Trata-se, portanto, de uma mudança estruturante e não apenas normativa.

Impactos práticos para as empresas

A entrada em vigor da fiscalização representa uma mudança operacional significativa na gestão corporativa de SST.

1. Ampliação do escopo do gerenciamento de riscos

A empresa passa a ter que mapear fatores subjetivos e organizacionais, o que exige metodologias específicas de diagnóstico organizacional.

2. Revisão do Programa de Gerenciamento de Riscos (PGR)

Inventários de riscos precisarão ser atualizados para incluir elementos relacionados à organização do trabalho, relações interpessoais e demandas psicológicas.
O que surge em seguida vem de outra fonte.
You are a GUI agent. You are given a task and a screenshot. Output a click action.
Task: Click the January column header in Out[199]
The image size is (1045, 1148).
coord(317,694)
3. Integração entre áreas organizacionais

A gestão de riscos psicossociais não pode ser conduzida apenas pela área de SST. Ela exige articulação com:

  • Recursos humanos
  • Liderança operacional
  • Gestão organizacional
  • Ergonomia
  • Medicina do trabalho

4. Necessidade de evidência documental

Será necessário demonstrar tecnicamente:

  • Metodologia de identificação
  • Critérios de avaliação
  • Medidas de controle
  • Monitoramento contínuo

5. Mudança na governança da saúde mental corporativa

A saúde mental deixa de ser tratada como ação voluntária ou programa de bem-estar e passa a integrar o sistema formal de prevenção de riscos ocupacionais.

Consequências regulatórias e jurídicas

Com a fiscalização plena, a não conformidade pode gerar autuações administrativas e responsabilização do empregador, uma vez que o risco psicossocial passa a ser reconhecido como risco ocupacional formal.
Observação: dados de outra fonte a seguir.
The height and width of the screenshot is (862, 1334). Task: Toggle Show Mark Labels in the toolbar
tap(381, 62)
Isso tem implicações relevantes em áreas como:

  • Inspeção do trabalho
  • Responsabilização civil
  • Caracterização de doença ocupacional
  • Gestão previdenciária de afastamentos
  • Passivos trabalhistas

A atualização amplia o campo de responsabilização empresarial ao incorporar determinantes organizacionais do adoecimento.

Conclusão

A atualização da NR-1 que passa a produzir efeitos fiscalizatórios em maio de 2026 não é apenas uma alteração técnica. Trata-se de uma redefinição do conceito de risco ocupacional no Brasil.

Ao incorporar os fatores psicossociais ao Gerenciamento de Riscos Ocupacionais, a norma amplia o escopo da prevenção e desloca o foco da segurança do trabalho para a organização do trabalho em si.
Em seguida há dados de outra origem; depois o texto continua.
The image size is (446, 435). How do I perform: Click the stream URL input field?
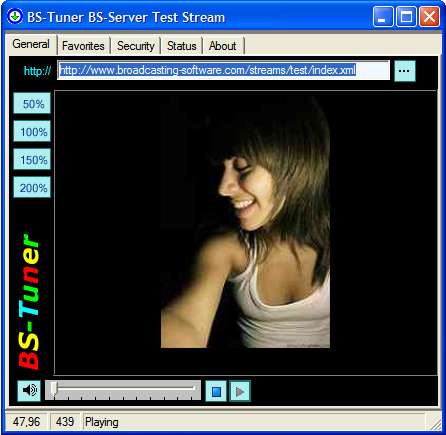[x=223, y=70]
Para as empresas, isso significa revisão estrutural dos sistemas de gestão de SST, integração entre áreas organizacionais e adoção de métodos formais de avaliação das condições psicossociais.

A mudança representa a institucionalização da saúde mental como elemento central da proteção do trabalhador e da sustentabilidade organizacional.